━━ Exercise inputs ━━
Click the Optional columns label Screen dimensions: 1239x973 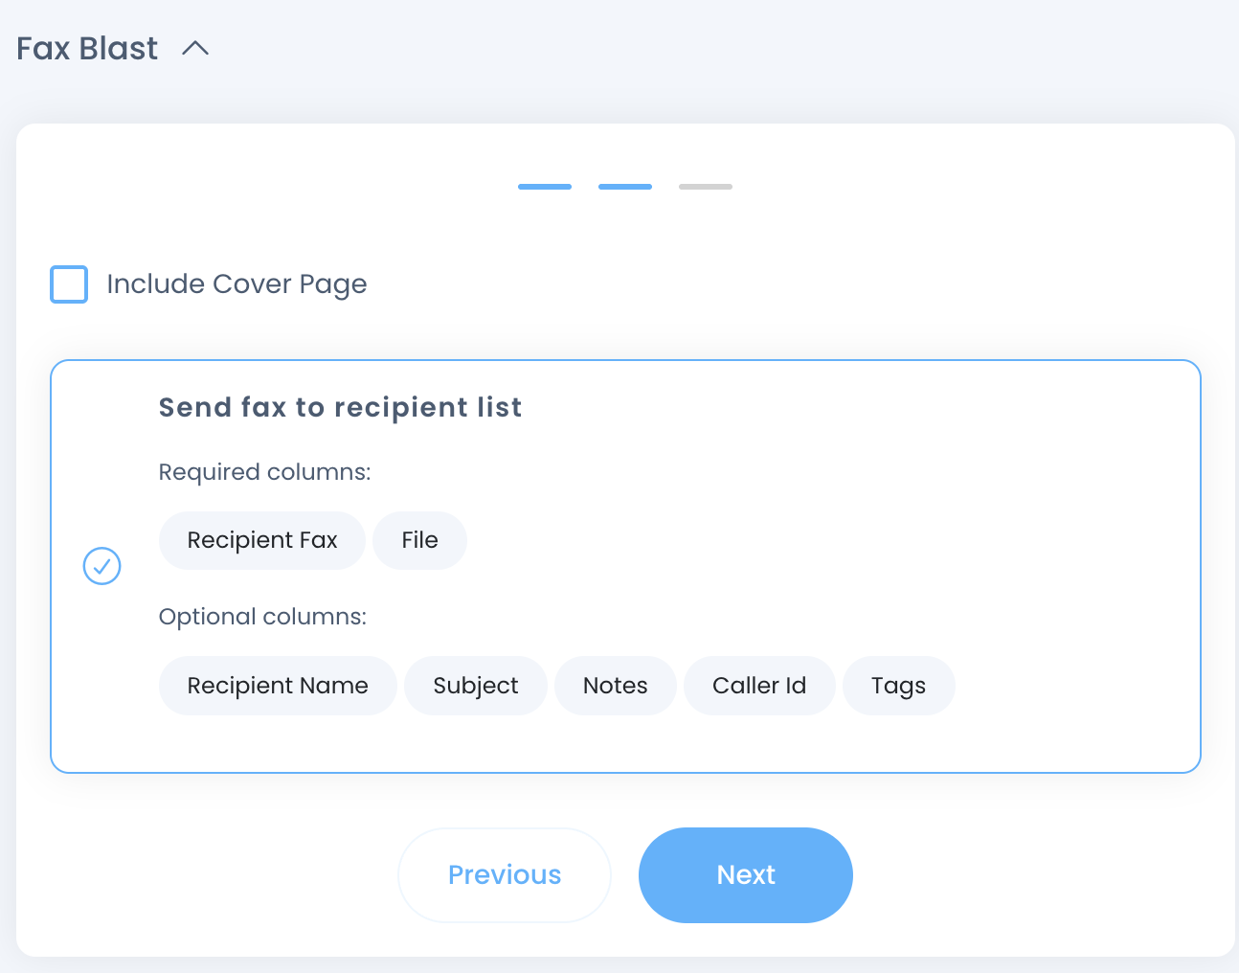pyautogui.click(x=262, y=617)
━━━
━━ Exercise inputs ━━
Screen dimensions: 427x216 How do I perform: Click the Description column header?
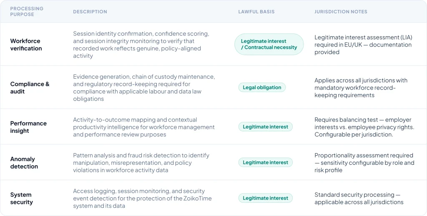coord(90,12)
━━━
━━ Exercise inputs ━━
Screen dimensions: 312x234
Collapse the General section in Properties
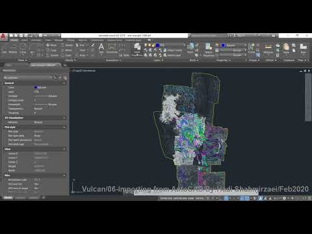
━━━
[Task statement] Return only the lines between the one holding "Screen dimensions: 312x234" and the one holding "Collapse the General section in Properties", inclusive, exactly as they appear above.

[Exercise result]
Screen dimensions: 312x234
Collapse the General section in Properties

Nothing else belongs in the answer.